» Your task: Print the material below verbatim, starting with the line containing "Where should I" and going on through the line containing "click(x=491, y=26)", both included, and leave the pictures out.

## START Data excerpts

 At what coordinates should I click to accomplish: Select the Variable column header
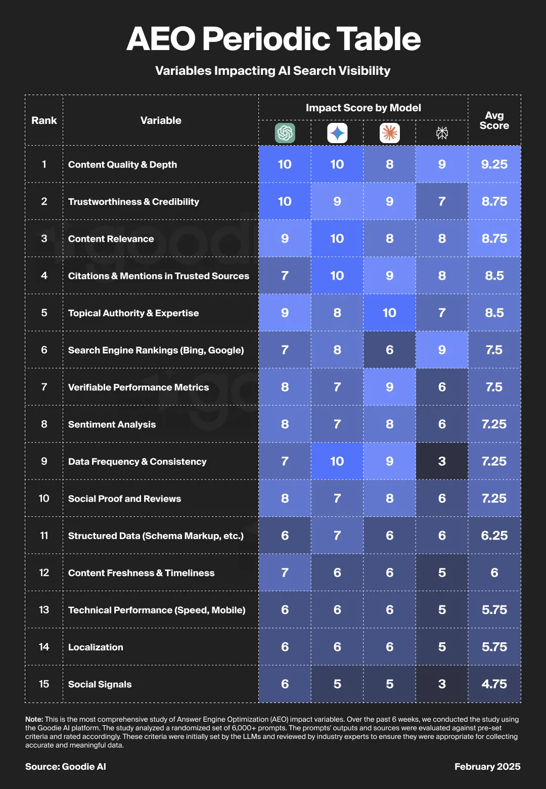(x=161, y=120)
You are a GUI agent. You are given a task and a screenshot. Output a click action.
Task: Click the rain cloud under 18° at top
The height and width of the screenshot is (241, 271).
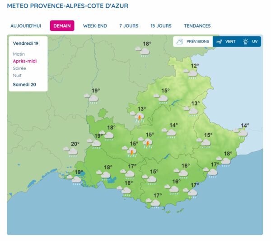(143, 52)
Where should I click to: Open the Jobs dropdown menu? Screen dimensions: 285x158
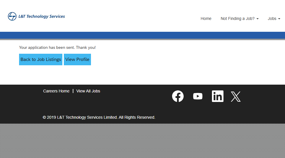272,18
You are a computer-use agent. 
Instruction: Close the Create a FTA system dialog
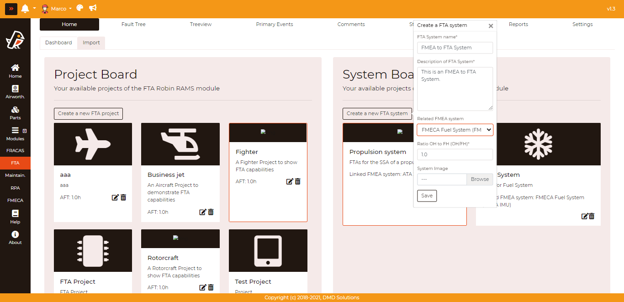click(x=491, y=26)
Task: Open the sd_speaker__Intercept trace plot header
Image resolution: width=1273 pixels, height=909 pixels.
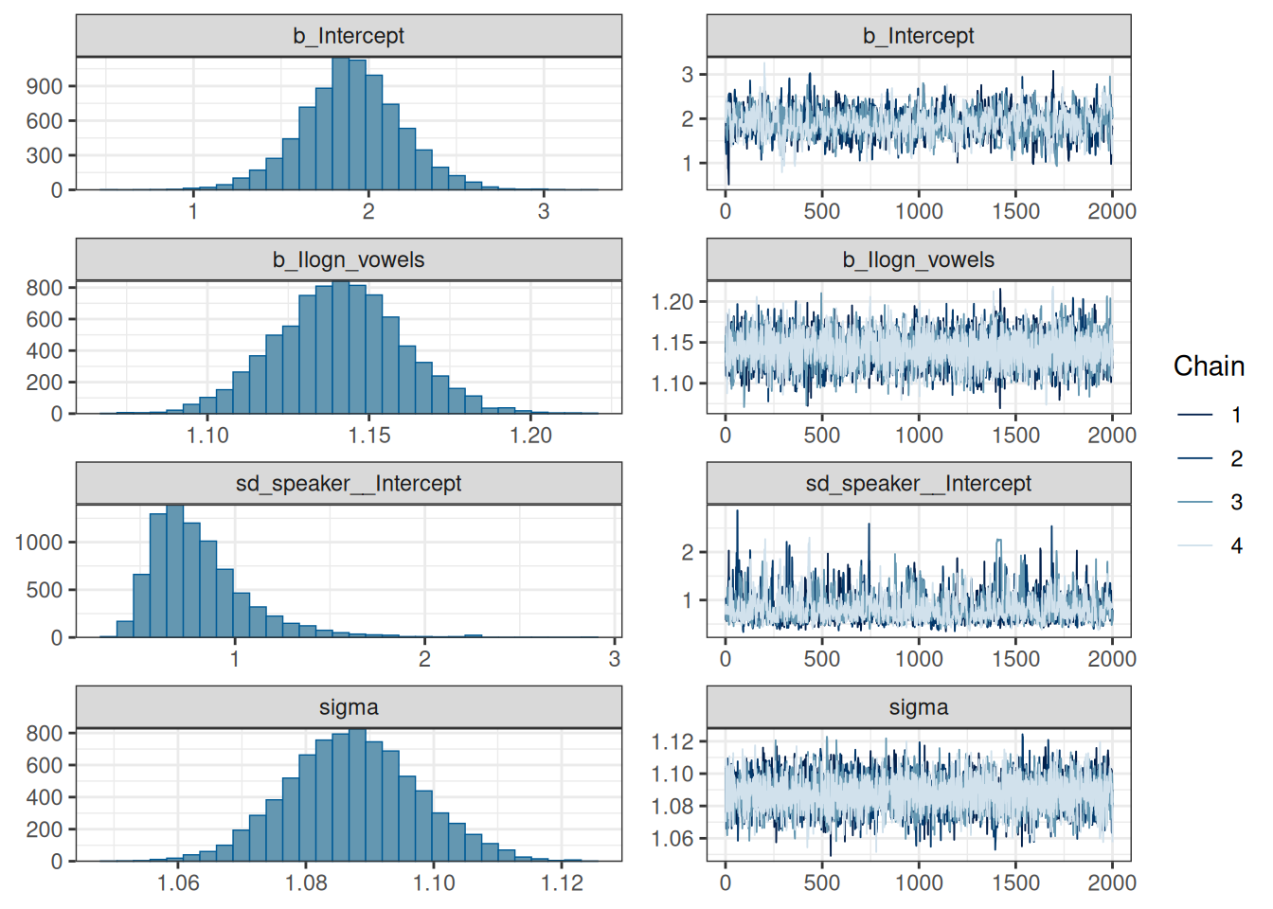Action: tap(918, 483)
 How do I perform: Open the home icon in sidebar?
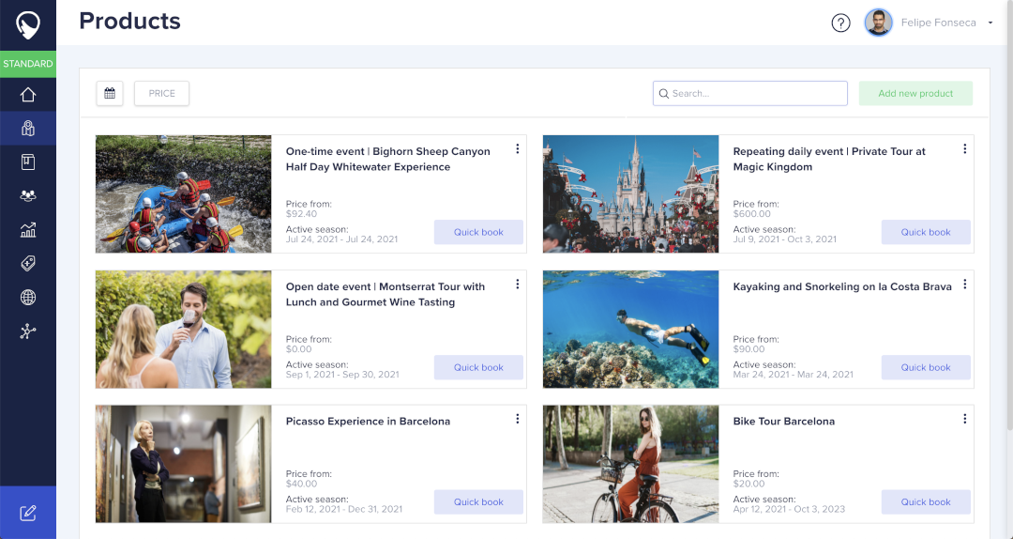[27, 94]
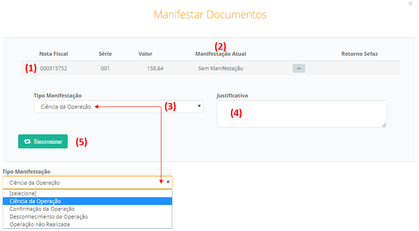Click the Nota Fiscal column header
The image size is (419, 231).
click(x=54, y=54)
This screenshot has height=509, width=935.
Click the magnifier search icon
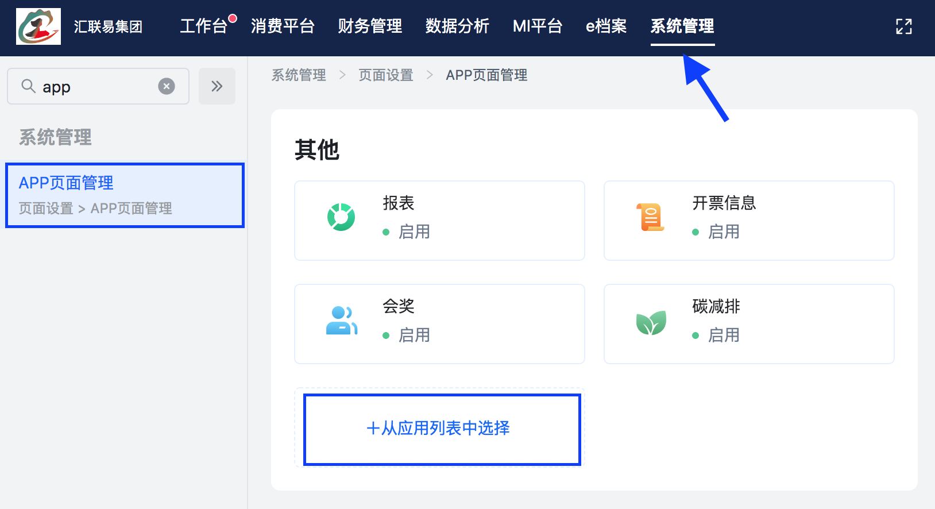28,86
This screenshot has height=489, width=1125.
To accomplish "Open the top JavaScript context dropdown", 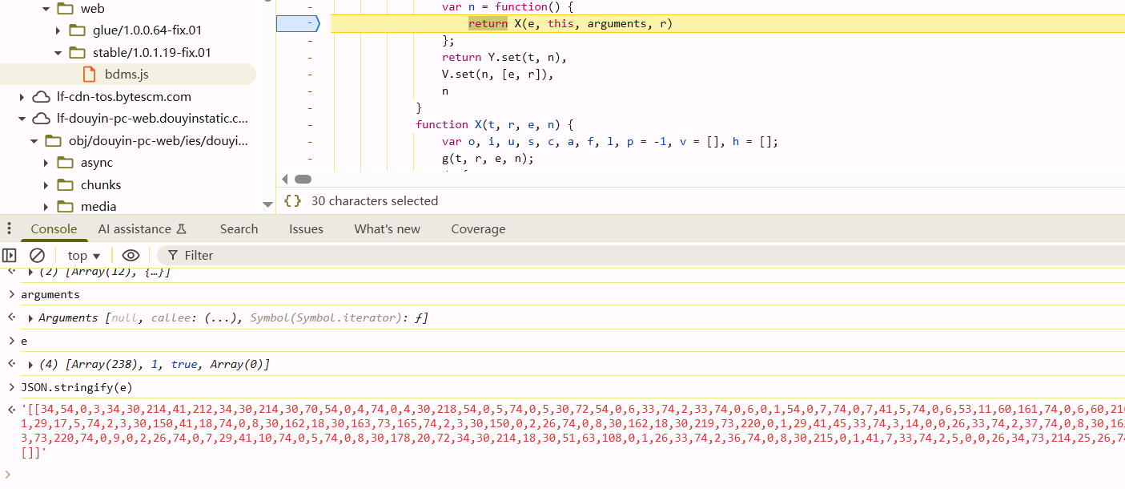I will (x=84, y=256).
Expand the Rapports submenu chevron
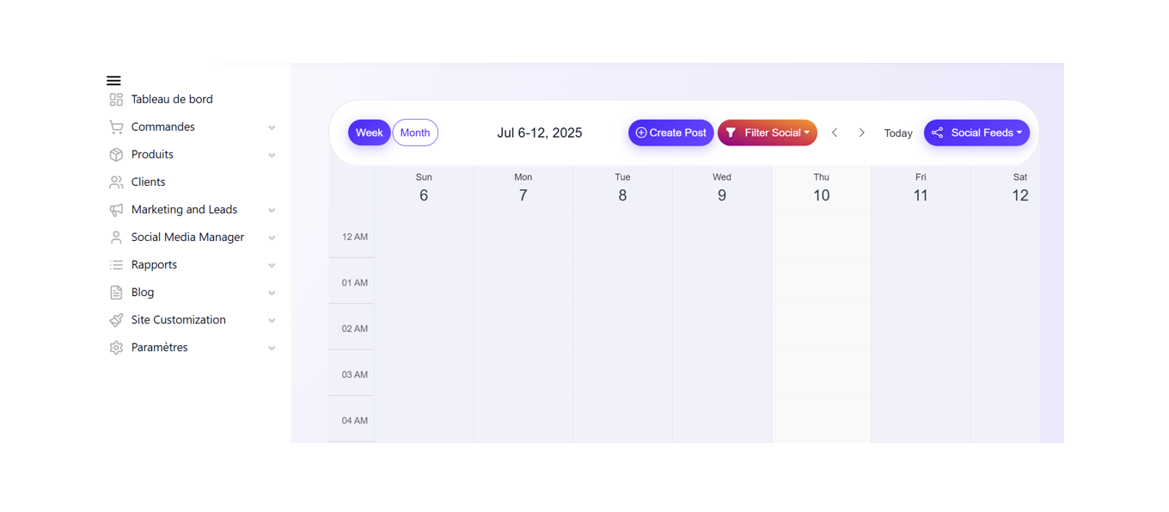Screen dimensions: 1169x512 pos(272,266)
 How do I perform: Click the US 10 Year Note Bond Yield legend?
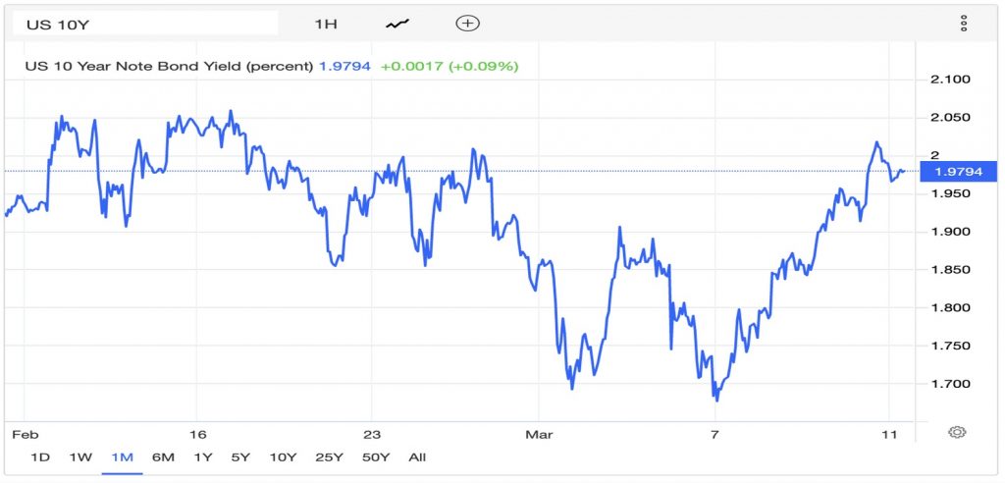(169, 66)
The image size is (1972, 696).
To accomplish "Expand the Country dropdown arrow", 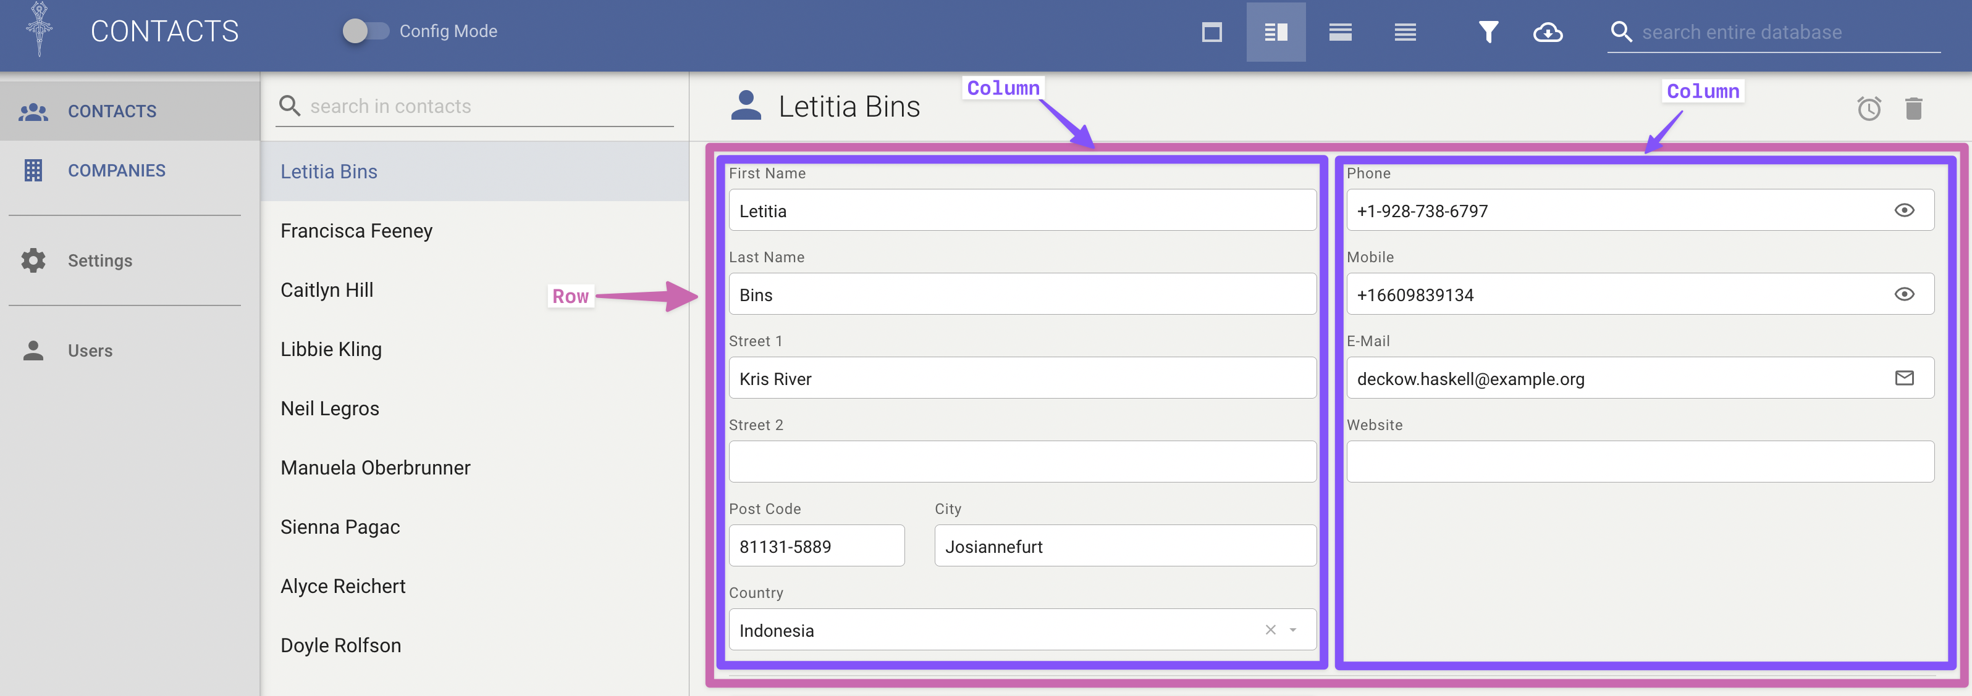I will click(1293, 630).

## END Data excerpts

» Answer:
Where should I click to: Open the Jobs dropdown menu? Screen dimensions: 285x158
272,18
You are a computer-use agent. 
Instruction: Close the Create a FTA system dialog
click(x=491, y=26)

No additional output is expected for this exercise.